╭─ EXERCISE INPUT
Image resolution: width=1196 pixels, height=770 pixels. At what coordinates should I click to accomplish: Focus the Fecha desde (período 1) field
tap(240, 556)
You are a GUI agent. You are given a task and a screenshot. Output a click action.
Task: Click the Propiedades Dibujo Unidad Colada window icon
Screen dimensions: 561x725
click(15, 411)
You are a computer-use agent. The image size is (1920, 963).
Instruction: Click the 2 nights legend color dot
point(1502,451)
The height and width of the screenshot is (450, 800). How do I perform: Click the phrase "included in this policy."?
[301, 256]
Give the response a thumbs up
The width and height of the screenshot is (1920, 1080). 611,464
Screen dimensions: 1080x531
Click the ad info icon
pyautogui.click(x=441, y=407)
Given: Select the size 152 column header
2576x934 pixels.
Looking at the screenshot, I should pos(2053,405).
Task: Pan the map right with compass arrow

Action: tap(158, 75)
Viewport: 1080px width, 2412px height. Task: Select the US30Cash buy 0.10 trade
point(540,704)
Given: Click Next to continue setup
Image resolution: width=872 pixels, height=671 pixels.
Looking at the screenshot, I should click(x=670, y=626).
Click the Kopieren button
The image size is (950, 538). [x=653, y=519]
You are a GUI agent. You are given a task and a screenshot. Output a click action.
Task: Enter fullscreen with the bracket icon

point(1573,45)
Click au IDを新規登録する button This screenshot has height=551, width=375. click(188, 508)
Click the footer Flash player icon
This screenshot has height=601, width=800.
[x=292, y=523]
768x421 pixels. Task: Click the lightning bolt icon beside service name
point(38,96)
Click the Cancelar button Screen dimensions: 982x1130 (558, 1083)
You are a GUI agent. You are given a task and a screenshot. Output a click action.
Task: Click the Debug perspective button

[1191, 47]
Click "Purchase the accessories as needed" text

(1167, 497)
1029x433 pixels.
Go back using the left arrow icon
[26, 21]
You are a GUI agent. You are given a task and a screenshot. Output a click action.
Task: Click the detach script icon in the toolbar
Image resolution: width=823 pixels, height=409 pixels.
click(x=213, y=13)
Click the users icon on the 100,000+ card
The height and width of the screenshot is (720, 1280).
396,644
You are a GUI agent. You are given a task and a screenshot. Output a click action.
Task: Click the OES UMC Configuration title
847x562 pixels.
╰─
__WHAT THIS TASK INVOLVES__. Look above for the line containing "Task: Click the Propiedades". Output from there through the line containing "Given: Click Next to continue setup", exactly and inclusively.

__SOLVED EXERCISE__.
Task: Click the Propiedades Dibujo Unidad Colada window icon
Screen dimensions: 561x725
click(15, 411)
You are a computer-use agent. The image size is (1920, 963).
Instruction: Click the 2 nights legend color dot
point(1502,451)
The height and width of the screenshot is (450, 800). How do I perform: Click the phrase "included in this policy."?
[301, 256]
Give the response a thumbs up
The width and height of the screenshot is (1920, 1080). 611,464
Screen dimensions: 1080x531
Click the ad info icon
pyautogui.click(x=441, y=407)
Given: Select the size 152 column header
2576x934 pixels.
Looking at the screenshot, I should pos(2053,405).
Task: Pan the map right with compass arrow

Action: tap(158, 75)
Viewport: 1080px width, 2412px height. Task: Select the US30Cash buy 0.10 trade
point(540,704)
Given: Click Next to continue setup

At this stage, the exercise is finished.